## Tarefas
• A. Cite sem alterações, do texto sobre as leis do mercado, a parte que começa em "E quanto melhor" e segue até "e produzindo energia.".
• B. Resuma em duas frases o texto sobre as leis do mercado.

## Trecho do texto

Vou estar de olho no seu blog porque para além de boas ideias tem excelentes sugestões de leitura.
abraço
«criação de riqueza (se é que isto existe)»
????
«mas os neoliberais dizem-me que tenho que respeitar, como se fossem morais, as leis naturais do mercado.»
Não são morais. São a realidade. A realidade não é moral. Nós é que somos. O que os "anti-liberais" propagam é que as leis "naturais" do mercado não existem porque dependem da nossa vontade. Sem ser mentira, também não é verdade.ós conseguimos vencer a lei da gravidade, mas isso não quer dizer que não exista e que a devamos ignorar. "Não é possível manter um avião a voar eternamente".
A sua análise está na linha de outros críticos que acham que os liberais se conformam com a realidade e que mais vale a pena não contrariar as (por vezes cruéis) leis do mercado. Aceiro a crítica, mas ignorar as forças do mercado pode ser ainda mais perigoso do que o laissez faire.
Caro tarzan, concordo consigo: as leis do mercado não são morais, são a realidade. Por isso é que não temos nada que as "respeitar" nem que lhes "obedecer": temos apenas que as conhecer e ter em conta, como fazemos com a lei da gravidade.
E quanto melhor as conhecermos e tivermos em conta, tanto melhor as poderemos utilizar para prosseguir os nossos objectivos - que são, estes sim, morais e políticos.
Travar o mercado é como travar um rio: eu sei que não posso evitar que o Douro desague no mar, mas posso perfeitamente fazer nele barragens que o disciplinem, evitando as cheias e produzindo energia.
Então estamos mais próximos do que eu depreendi do seu post.

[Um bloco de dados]
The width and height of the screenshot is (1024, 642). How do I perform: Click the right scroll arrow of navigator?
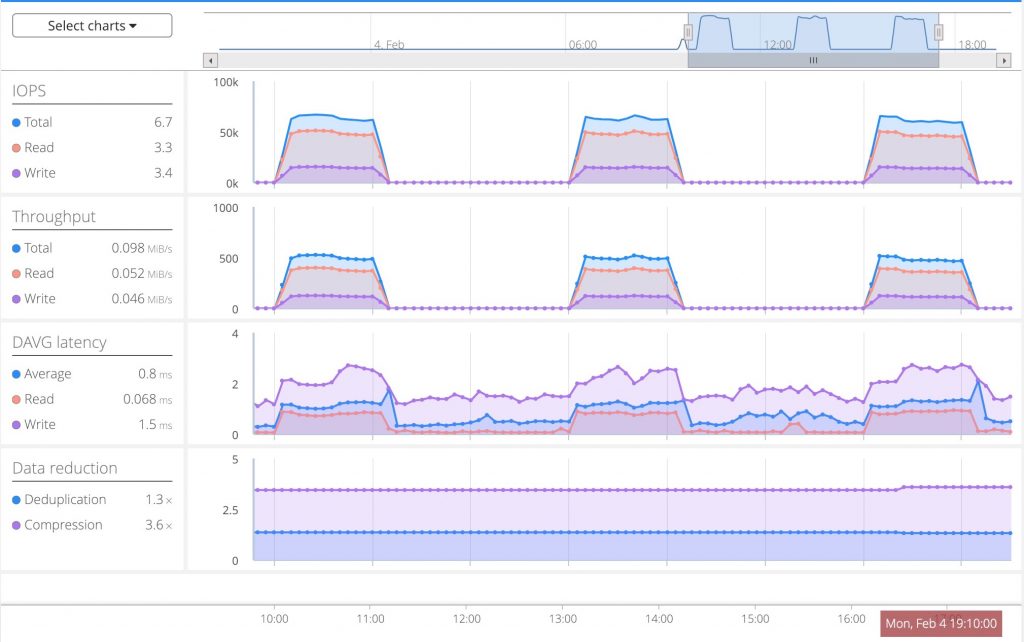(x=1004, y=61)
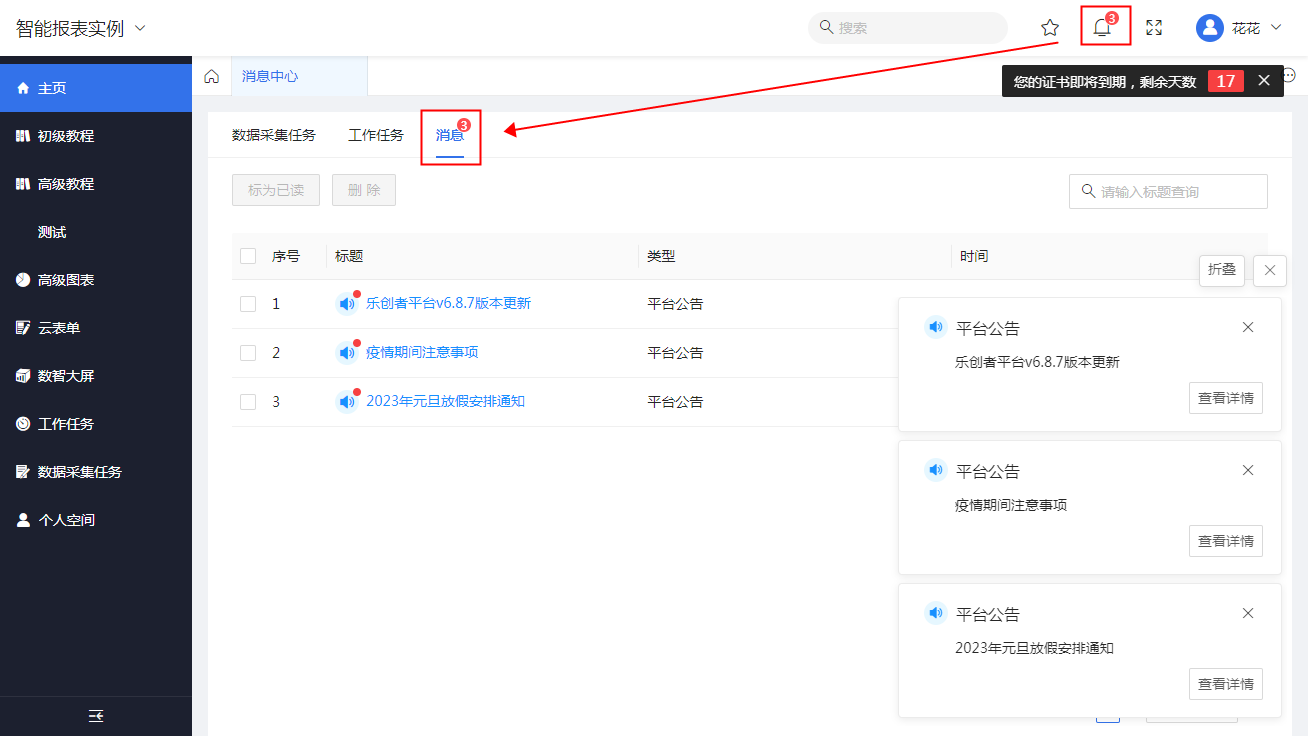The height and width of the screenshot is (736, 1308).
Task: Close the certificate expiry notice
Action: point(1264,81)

## Soluções
• A.
E quanto melhor as conhecermos e tivermos em conta, tanto melhor as poderemos utilizar para prosseguir os nossos objectivos - que são, estes sim, morais e políticos.
Travar o mercado é como travar um rio: eu sei que não posso evitar que o Douro desague no mar, mas posso perfeitamente fazer nele barragens que o disciplinem, evitando as cheias e produzindo energia.

• B. Num dos comentários afirma-se que as leis do mercado não são morais, mas a realidade, e que ignorá-las pode ser ainda mais perigoso do que o laissez faire. Na resposta, defende-se que essas leis não têm de ser respeitadas nem obedecidas, apenas conhecidas e tidas em conta, como a lei da gravidade, para servir objetivos morais e políticos, tal como as barragens disciplinam um rio.